Boy, did I need this guy today:
I’ve been documenting my ridiculous Monday on Facebook today, and it’s been a lulu, starting with an earthquake jolting me awake to an overprivileged Berkeley mother asking me to move in the coffeeshop when I coughed twice because she thought I might be sick (I was here first, cunt—take your fucking neurotic ass elsewhere) to a jury summons to our health insurance coverer denying my mammogram to our next-door neighbors having to put their sweet dog to sleep.
So I’ve been half-jokingly/half-seriously whine-documenting my day on Facebook in a SERIOUSLY, MONDAY?!?! kind of way. But in all honestly, I have been feeling a little sorry for myself today.

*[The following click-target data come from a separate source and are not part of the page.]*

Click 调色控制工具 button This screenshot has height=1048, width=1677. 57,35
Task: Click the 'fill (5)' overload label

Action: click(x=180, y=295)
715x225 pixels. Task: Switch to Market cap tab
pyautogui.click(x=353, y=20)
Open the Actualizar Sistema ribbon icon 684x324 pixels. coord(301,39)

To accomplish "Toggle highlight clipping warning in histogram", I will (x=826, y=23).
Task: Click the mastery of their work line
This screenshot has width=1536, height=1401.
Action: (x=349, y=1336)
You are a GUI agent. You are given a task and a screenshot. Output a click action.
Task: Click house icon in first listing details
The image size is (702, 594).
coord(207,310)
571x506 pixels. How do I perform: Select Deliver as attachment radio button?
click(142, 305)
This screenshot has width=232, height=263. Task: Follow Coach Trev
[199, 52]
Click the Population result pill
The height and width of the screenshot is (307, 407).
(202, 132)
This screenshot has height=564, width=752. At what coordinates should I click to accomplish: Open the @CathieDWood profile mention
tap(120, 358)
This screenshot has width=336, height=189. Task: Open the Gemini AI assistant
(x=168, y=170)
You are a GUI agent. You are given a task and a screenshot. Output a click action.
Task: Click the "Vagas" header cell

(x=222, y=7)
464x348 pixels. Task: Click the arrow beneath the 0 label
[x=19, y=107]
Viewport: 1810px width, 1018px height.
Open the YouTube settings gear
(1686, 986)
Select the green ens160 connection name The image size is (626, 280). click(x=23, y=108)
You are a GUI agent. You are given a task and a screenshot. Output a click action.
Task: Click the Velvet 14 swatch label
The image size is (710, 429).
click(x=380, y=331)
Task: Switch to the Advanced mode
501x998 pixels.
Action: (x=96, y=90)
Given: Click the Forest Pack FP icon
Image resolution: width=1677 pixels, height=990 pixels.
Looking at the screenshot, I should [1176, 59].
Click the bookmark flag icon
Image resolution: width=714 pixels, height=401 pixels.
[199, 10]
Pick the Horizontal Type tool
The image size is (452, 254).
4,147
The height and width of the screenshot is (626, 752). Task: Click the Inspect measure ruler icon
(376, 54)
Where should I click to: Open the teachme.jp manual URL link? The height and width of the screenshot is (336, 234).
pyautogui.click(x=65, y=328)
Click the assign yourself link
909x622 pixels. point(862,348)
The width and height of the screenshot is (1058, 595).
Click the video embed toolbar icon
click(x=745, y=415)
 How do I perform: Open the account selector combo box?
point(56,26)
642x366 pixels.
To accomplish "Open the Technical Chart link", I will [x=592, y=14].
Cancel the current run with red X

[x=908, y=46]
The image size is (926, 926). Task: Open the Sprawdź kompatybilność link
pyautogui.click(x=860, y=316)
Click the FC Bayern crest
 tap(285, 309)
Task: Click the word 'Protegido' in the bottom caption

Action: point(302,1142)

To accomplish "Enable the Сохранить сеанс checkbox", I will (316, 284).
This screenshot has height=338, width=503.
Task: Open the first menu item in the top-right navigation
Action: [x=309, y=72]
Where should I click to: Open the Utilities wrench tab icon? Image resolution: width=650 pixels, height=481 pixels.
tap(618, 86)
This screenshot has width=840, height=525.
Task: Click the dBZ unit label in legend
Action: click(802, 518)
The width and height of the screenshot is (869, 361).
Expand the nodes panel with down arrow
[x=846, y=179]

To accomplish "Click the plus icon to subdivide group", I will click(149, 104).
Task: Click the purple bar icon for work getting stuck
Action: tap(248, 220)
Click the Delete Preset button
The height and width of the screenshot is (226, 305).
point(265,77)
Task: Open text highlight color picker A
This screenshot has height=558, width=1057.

And then I headed down to our bar, which is in what can be arguably be called “a rough neighborhood” by even the most charitable standards. And I ran into Jones.
Jones. My man, Jones
This guy. He’s been a fixture on Telegraph Ave. for so long that many refer to him as the Mayor of Telegraph. He’s earned the title, that’s for sure. He’s the eyes and ears of our stretch of the block. Nothing happens without Jones knowing about it. He keeps his nose clean, but that’s not to say he’s not tapped in to the seedy underbelly of the area. If someplace gets hit, you can be sure he knows whose fingers are in the mix.
Jones lost the use of his legs in Vietnam. He also lost a brother there. I can’t imagine his country has treated him particularly well in the decades since, but there isn’t a shred of bitterness hanging on him. The guy always has a smile on his face, and every time I see him—every goddamn time—I say “Yo Jones, how you doing?!” And his answer is always an unfailing “Hey! I woke up today! It’s better than the alternative!”
I can’t imagine anything in this guy’s life has been a cakewalk, but here he is, always rolling up on the scene with a big grin on his face and a big ol’ hug for me, making me feel like I’m the queen of his world.
Jesus, Jones. You really know how to make a girl put her day into some perspective. For that I thank you.